# WORK TO DO
1. The passage on underground atriums classifies them into several types. Name every type it lists.
2. Proceed with the passage on atrium placement in underground pedestrian networks, picking up right after its final sentence.

# SUPPLIED TEXT
--- start ---

The optimization of atrium space layout discussed in this paper refers specifically to the spatial positioning of atrium nodes within the overall underground pedestrian system, as illustrated in Figure 2, rather than the arrangement of interior elements within the atrium itself. This study primarily examines pedestrian behavior patterns [32,33,34,35,36] to assess the rationality of existing underground street and atrium layouts [37,38], with the aim of proposing more effective spatial configurations for atrium placement [39]. The objective is to align atrium node locations with pedestrian movement tendencies, thereby enhancing spatial comfort and revitalizing the overall environment of underground pedestrian streets [40,41,42,43].

2. Materials and Methods

The atrium spaces examined in this study are defined as expansive transitional zones that establish vertical connectivity between surface and subterranean levels, distinct from conventional transportation nodes [44,45,46,47]. These multifunctional hubs are predominantly situated beneath skylight structures functioning as high-capacity pedestrian aggregation areas, or configured as sunken plazas within central segments of underground pedestrian networks [48,49,50]. Through systematic analysis of representative cases across global urban contexts (Figure 3), six typological classifications of underground atriums were identified: (1) cantilevered skylight, (2) recessed skylight, (3) planar skylight, (4) full-height glazed, (5) open plaza, and (6) enclosed atrium configurations (Figure 4). Each typology demonstrates unique spatial characteristics and functional specializations, ranging from visual permeability enhancement to crowd flow management [51,52].

As a key node within underground pedestrian networks, the spatial positioning of an atrium is critically important [53,54,55]. In addition to facilitating natural ventilation, atriums allow the penetration of daylight into subterranean spaces, thereby contributing to reduced energy consumption [56,57,58]. Moreover, they function as visual landmarks, aiding pedestrian wayfinding and orientation. This study aims to identify optimal atrium placement based on pedestrian behavior, utilizing spatial design network analysis (SDNA) [59]. Consequently, environmental factors such as wind, thermal comfort, and natural lighting conditions are not within the scope of this investigation.

Through a systematic analysis of representative case studies across diverse urban contexts, this study finds that atrium spaces consistently register the highest pedestrian densities within underground pedestrian networks. These high-traffic nodes are often integrated with multifunctional design elements—such as seating areas, daylighting systems, biophilic landscaping, and performance zones—which collectively contribute to improved spatial comfort [60,61,62,63]. Behavioral observations further reveal extended dwell times and frequent social interactions within these spaces, suggesting significantly elevated levels of spatial vitality [64].

--- end ---

# STORED RECORDS
--- start ---

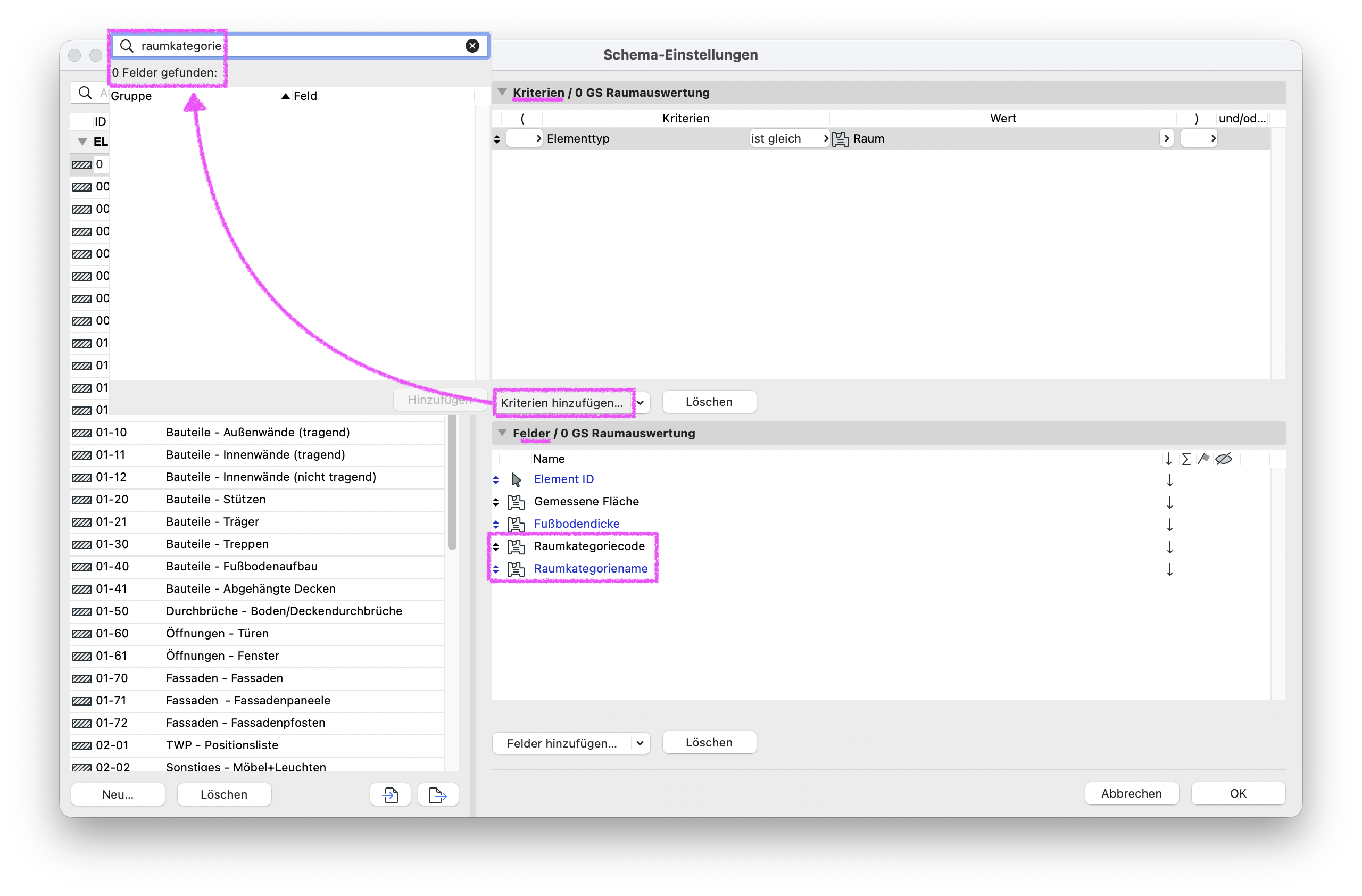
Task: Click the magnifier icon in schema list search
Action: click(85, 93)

--- end ---
--- start ---

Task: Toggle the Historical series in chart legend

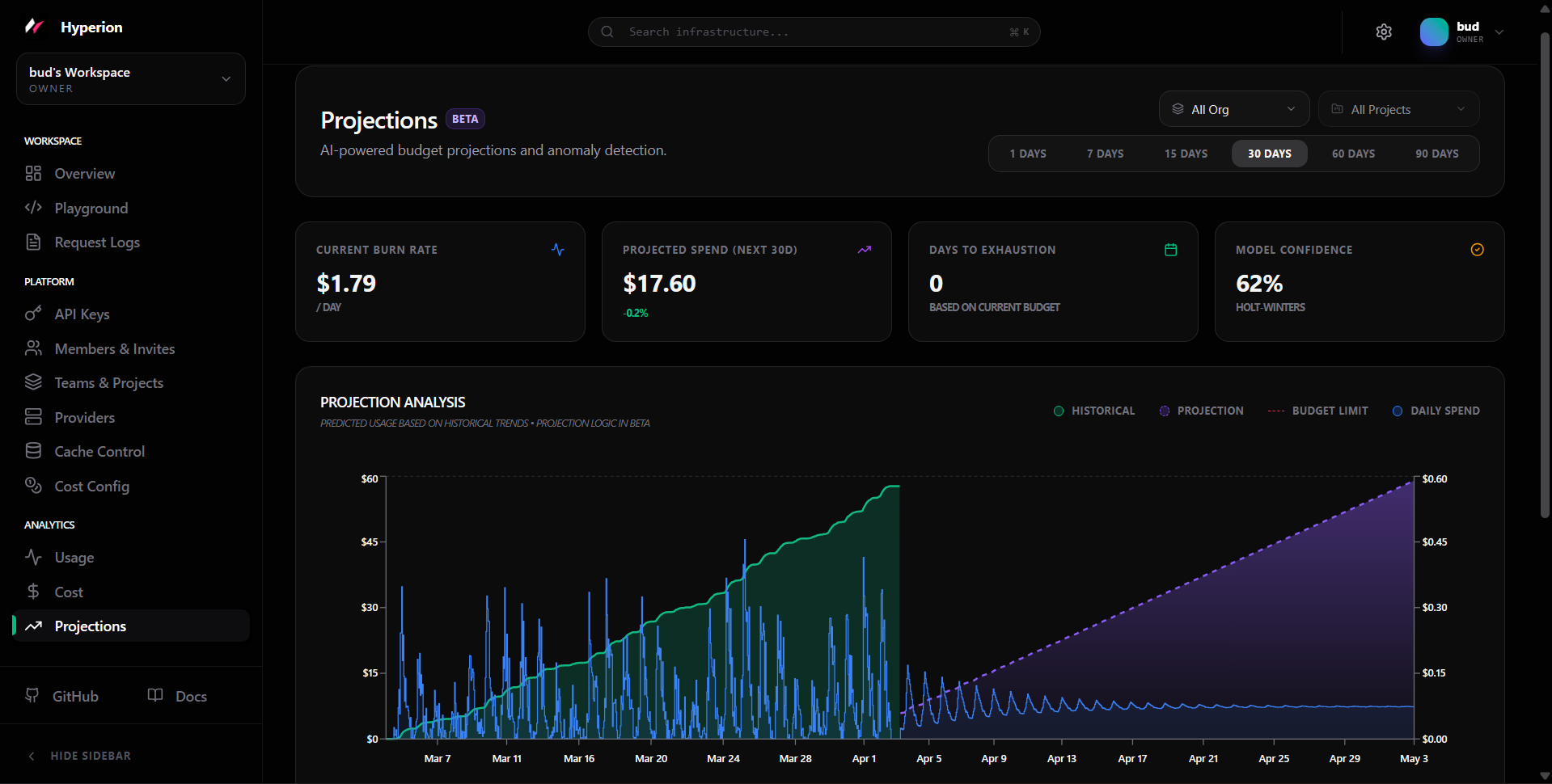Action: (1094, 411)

--- end ---

# OUTPUTS BY TASK
1.
1. Cantilevered skylight
2. Recessed skylight
3. Planar skylight
4. Full-height glazed
5. Open plaza
6. Enclosed atrium

2.
2.1. Research Questions

At present, most of the design for the atrium space of underground pedestrian streets is arranged by relying on subjective factors, and there is no set of reasonable scientific and data-based layout design methods. Therefore, the article starts from quantitative analysis, takes the pedestrian vitality in the underground pedestrian street as the entry point, and explores the reasonable layout of the atrium space in line with the pedestrian behavior. The main research questions encompass the following:

(I).

Exploring whether the existing atrium layout fits the pedestrian gathering behavior in this pedestrian street.

(II).

Exploring whether the location and quantity of the atrium layout can provide a comfortable and high-quality spatial environment for pedestrians.

(III).

Exploring the application of sDNA technology based on spatial syntax in underground space.

2.2. Selection of Research Subjects and Collection of Research Data

There are five standalone underground commercial streets within the central urban area of Handan. Field investigations and observational studies reveal that the Sunshine Longhu Underground Commercial Street experiences the highest pedestrian flow and is equipped with a daylighting atrium. This configuration not only ensures the reliability of the research data but also provides a suitable basis for comparative analysis through simulation, thereby improving the overall accuracy of the study.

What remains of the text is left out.